Drabkin turned pale. His hand trembled.

“We’ll see about that,” he answered weakly. He restrained himself, but his blood was boiling.

“What shall we see, what?” asked Chyenke. “I certainly won’t treat my employés any better than I was treated. Why should I give in to them? Let them walk all over me?”

He was silent. He was already infuriated, but strove to choke back his words. He applied himself industriously to his work and did not utter another sound, although it was a long time before Chyenke stopped talking....

That night he ran to Chashke.

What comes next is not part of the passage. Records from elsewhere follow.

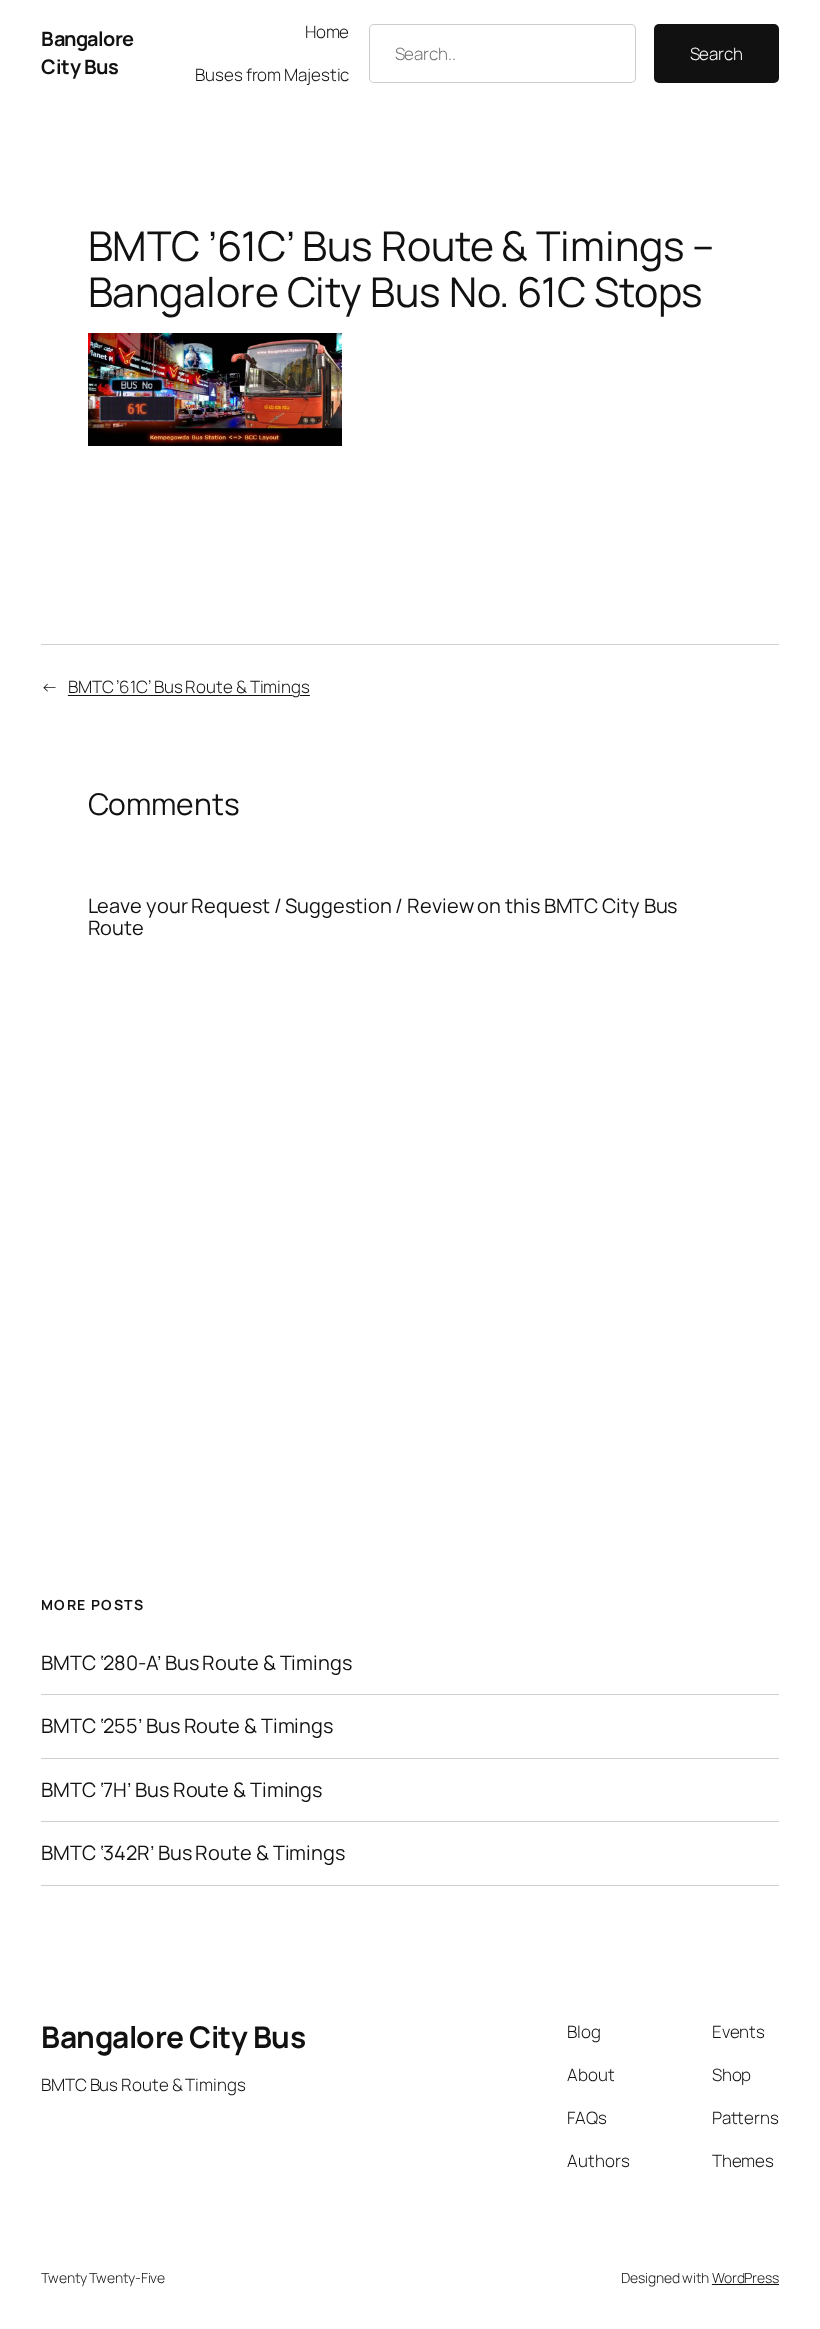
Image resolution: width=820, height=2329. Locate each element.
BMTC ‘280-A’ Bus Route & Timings (196, 1663)
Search (716, 53)
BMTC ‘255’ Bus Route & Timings (187, 1726)
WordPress (745, 2277)
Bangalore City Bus (87, 52)
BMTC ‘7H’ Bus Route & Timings (181, 1790)
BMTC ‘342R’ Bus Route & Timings (193, 1853)
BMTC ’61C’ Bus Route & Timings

He repeated the conversation to her.

“Did you ever hear such talk?” he cried, as he finished his story.

“Chyenke is as right as the day,” interposed the old woman.

“Did you ever hear such talk?” he repeated, looking into Chashke’s eyes.

“Well?” she queried, coldly.

“What do you mean, ‘Well?’” he shouted. “What do you mean by your ‘Well?’”

“What do you expect? Everybody to agree with you?”

“What do you mean, everybody to agree with me? What do you mean?” he gesticulated. “Isn’t she engaged to me?”

“But you each have minds of your own and hearts of your own,” replied Chashke.

“He’d like his betrothed to be as stupid as himself,” the old woman chimed in.

“But why? How comes it that you understand?” he insisted to Chashke.

“She always was a big fool,” the mother replied. But the daughter blushed, and was silent.

“Then why shouldn’t she?” persisted Drabkin, referring to his betrothed.

“Well——” interrupted Chashke.

He was at a loss for a plausible response.

“Well, speak, what is it you wish?”

“What should I wish? I don’t wish anything,” he snarled indignantly.

He left the house in silent anger. He had wanted her to help him feel angry, to be beside himself with rage as usual....

The following day he tried again to talk the matter over with Chyenke, but she merely repeated her opinions of yesterday.

“Then I tell you,” he exclaimed, concisely and firmly, “that our employés shall be treated as I see fit!”

“And I tell you,” interjected Chyenke, “that in the first place we haven’t any employés, nor are we hiring any. And in the second place, they’ll be treated as I think proper!”

“We shall see!”

“We shall see!”

He became angry, she became angry, and they did not speak to each other for the rest of that day.

“If that’s the kind of a fellow he is,” she thought, “then he’s not going to have the say about the money.”

He sat there as if on pins and needles. He was in a rage; his blood was boiling. He wanted to spring up, spit out with scorn and break with Chyenke for good. But something restrained him. That “something” did not permit him to carry out what he yearned so strongly to do. That “something” held him riveted to the spot and dammed his anger. And that “something” was not very clear to him. He only felt it strongly; it sent a warmth through his whole body.... Just through his inside pocket....

“Well, well. We’ll see,” he thought. “After the wedding it’ll be a different story.”

When they separated at the end of that day Chyenke said to him, “Well, now run off to your Chashke and fill her ears with complaints against me.”

“If I want to run to her, I won’t ask you.”

Chyenke had resolved to put an end to his visits to Chashke. If he cared more for Chashke, then let him take her. She could afford to have a sweetheart all her own.

But she desired to raise no scandals before the wedding. After their marriage she would know how to wean him away from Chashke’s, and how to keep her from ever crossing their threshold....

But Drabkin seemed to have lost all desire to go to Chashke. He did not go to her that evening, nor the next. Why should he? He was angry with her.